In all regions, the study found that high VRE scenarios result in higher ancillary service prices, absent the ability of VRE to provide ancillary services or the entry of new emerging providers of ancillary services, such as batteries. Capacity prices on the other hand remain relatively steady. Nonetheless, the high VRE scenarios consistently spread peak net-load hours over more days of the year and push the timing of such hours into the early evening, indicating a potential shift in the resource portfolio that can contribute to meeting resource adequacy requirements.

It is crucial to note however, that the portrayed price changes will elicit responses by other market participants which in turn will affect prices. While the capacity expansion model that researchers used has optimized the non-VRE supply portfolio by selecting among traditional generator types, it has not considered investments into demand-side assets that would change the aggregate load profiles (certain energy efficiency measures or demand-response programs) or investments into electro-chemical battery storage. Very high energy prices during scarcity hours or sustained high ancillary service prices would likely motivate investments into these technologies, which subsequently would moderate prices again.

The price results are further a consequence of our modeling assumptions: The expansion of intra-regional transmission masks price variability related to local congestion, while the assumed high VRE penetrations in neighboring regions limit price mitigation due to exports and imports.

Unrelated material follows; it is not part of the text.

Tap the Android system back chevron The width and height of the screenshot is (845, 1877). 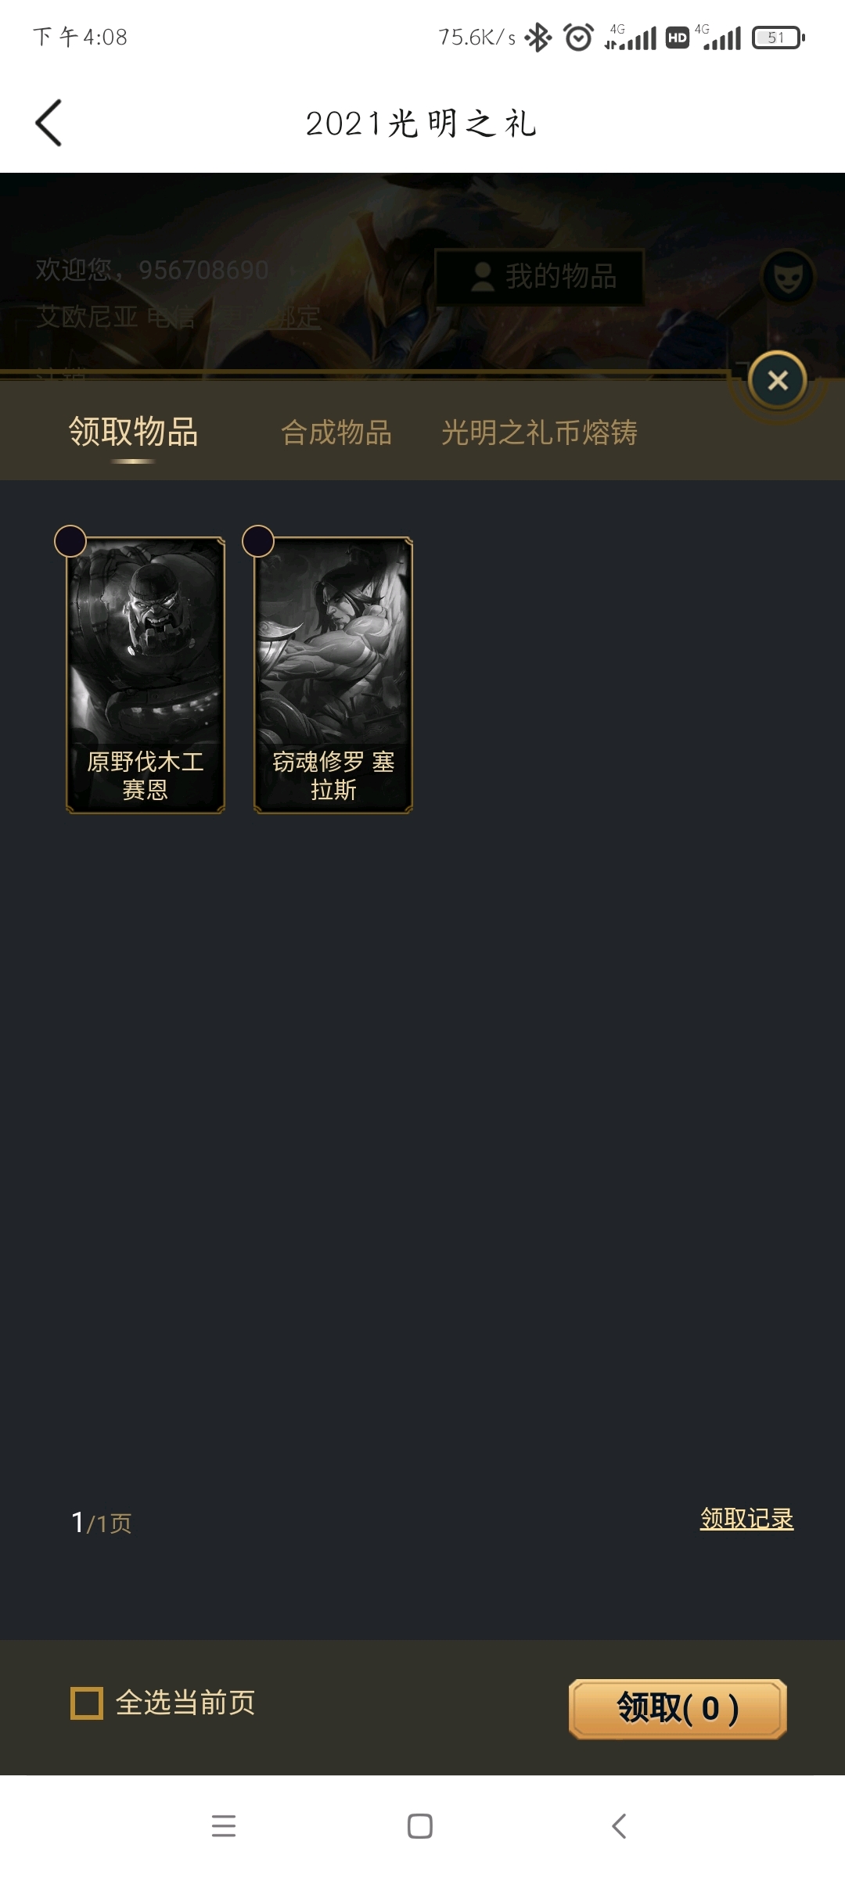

Changes in our fuel price assumptions (e.g., natural gas relative to coal) would impact the merit order curve and could lead to a different optimal generator portfolio with different flexibility and ramping characteristics. Altered load profiles (such as mass deployment of electric vehicles with price-responsive charge management) would affect our diurnal price profiles. Differences in the absolute load level forecast that do not affect the load shape (e.g., due to better energy efficiency performance or less energy-intensive economic growth) would likely have less of an impact, as the generator portfolio would adjust with the retirement of some marginal plants. Because researchers only considered a single exemplary year of 2030, inter-annual variation (that may include stronger cold-spells with high heating demands, droughts with less hydro-power availability, or heat waves with large additional cooling loads) and a further evolution of the electric system beyond 2030 are not captured by our analysis.

Despite these limitations, the study found that electric systems with large shares of VRE penetration will see profound changes in average electricity prices, diurnal price patterns, and price volatility that should be considered in decisions related to long-lasting assets. This paper qualitatively highlighted some of the possible impacts on other demand- and supply-side decisions.

While the decision-making processes and considerations may differ between regulated and de-regulated regions of the country, analysis of the marginal value of different resources can be informative in either case. As such, these simulated wholesale prices can provide a foundation for quantitative evaluations to explore how various demand- and supply-side decisions might be affected by changes in the future electricity supply mix.